(Saved entries)
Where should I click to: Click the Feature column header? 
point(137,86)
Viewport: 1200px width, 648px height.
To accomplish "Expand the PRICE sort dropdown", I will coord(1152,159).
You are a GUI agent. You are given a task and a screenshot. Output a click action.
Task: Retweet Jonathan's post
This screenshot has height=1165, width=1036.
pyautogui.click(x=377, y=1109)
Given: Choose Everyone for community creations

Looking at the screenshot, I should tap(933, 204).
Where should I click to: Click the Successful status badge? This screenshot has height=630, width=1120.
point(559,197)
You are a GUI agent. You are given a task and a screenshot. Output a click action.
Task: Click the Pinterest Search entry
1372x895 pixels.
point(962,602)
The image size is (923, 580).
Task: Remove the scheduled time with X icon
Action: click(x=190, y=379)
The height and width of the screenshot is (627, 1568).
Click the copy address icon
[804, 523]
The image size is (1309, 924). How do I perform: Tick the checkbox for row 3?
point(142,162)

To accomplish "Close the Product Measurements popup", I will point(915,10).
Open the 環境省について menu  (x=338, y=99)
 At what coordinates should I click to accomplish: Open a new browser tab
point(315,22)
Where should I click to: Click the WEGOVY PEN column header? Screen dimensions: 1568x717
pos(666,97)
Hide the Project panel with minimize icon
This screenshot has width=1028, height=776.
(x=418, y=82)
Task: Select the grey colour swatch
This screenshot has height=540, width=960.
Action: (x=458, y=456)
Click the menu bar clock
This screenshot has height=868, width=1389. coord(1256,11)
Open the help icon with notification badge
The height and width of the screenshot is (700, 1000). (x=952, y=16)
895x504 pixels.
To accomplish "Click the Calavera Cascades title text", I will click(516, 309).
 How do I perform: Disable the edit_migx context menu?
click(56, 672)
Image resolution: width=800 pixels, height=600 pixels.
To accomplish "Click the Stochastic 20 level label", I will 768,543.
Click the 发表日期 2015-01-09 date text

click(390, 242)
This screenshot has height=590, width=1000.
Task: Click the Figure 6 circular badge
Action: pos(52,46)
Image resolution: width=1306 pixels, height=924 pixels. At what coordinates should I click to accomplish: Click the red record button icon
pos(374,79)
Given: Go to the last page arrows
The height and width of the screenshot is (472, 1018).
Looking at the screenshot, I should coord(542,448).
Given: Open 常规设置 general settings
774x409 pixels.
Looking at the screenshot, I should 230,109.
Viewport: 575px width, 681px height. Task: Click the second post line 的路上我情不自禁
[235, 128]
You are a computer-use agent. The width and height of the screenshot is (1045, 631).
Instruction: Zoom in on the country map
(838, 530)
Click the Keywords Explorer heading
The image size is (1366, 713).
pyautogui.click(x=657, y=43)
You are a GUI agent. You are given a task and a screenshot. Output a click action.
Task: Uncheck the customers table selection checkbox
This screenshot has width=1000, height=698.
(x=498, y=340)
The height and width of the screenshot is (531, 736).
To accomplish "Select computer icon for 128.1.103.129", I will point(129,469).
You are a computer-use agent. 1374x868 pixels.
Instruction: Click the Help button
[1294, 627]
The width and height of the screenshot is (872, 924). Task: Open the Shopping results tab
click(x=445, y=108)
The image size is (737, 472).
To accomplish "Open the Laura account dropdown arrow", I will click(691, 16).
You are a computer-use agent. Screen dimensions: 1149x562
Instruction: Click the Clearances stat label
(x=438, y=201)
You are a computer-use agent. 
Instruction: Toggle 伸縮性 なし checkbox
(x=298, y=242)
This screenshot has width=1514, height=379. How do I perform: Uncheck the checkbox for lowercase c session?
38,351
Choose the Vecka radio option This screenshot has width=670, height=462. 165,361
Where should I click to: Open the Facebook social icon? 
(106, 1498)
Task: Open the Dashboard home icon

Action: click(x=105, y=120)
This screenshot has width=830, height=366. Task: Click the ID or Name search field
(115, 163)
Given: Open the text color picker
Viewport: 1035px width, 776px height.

#### Required work
Copy exactly the stretch of data above from the line with "This screenshot has height=540, width=960." through the line with "You are a computer-use agent. The", and omit all other lines.

#### Problem solution
This screenshot has height=540, width=960.
Action: (x=458, y=456)
Click the menu bar clock
This screenshot has height=868, width=1389. coord(1256,11)
Open the help icon with notification badge
The height and width of the screenshot is (700, 1000). (x=952, y=16)
895x504 pixels.
To accomplish "Click the Calavera Cascades title text", I will click(516, 309).
 How do I perform: Disable the edit_migx context menu?
click(56, 672)
Image resolution: width=800 pixels, height=600 pixels.
To accomplish "Click the Stochastic 20 level label", I will 768,543.
Click the 发表日期 2015-01-09 date text

click(390, 242)
This screenshot has height=590, width=1000.
Task: Click the Figure 6 circular badge
Action: pos(52,46)
Image resolution: width=1306 pixels, height=924 pixels. At what coordinates should I click to accomplish: Click the red record button icon
pos(374,79)
Given: Go to the last page arrows
The height and width of the screenshot is (472, 1018).
Looking at the screenshot, I should coord(542,448).
Given: Open 常规设置 general settings
774x409 pixels.
Looking at the screenshot, I should 230,109.
Viewport: 575px width, 681px height. Task: Click the second post line 的路上我情不自禁
[235, 128]
You are a computer-use agent. The width and height of the screenshot is (1045, 631).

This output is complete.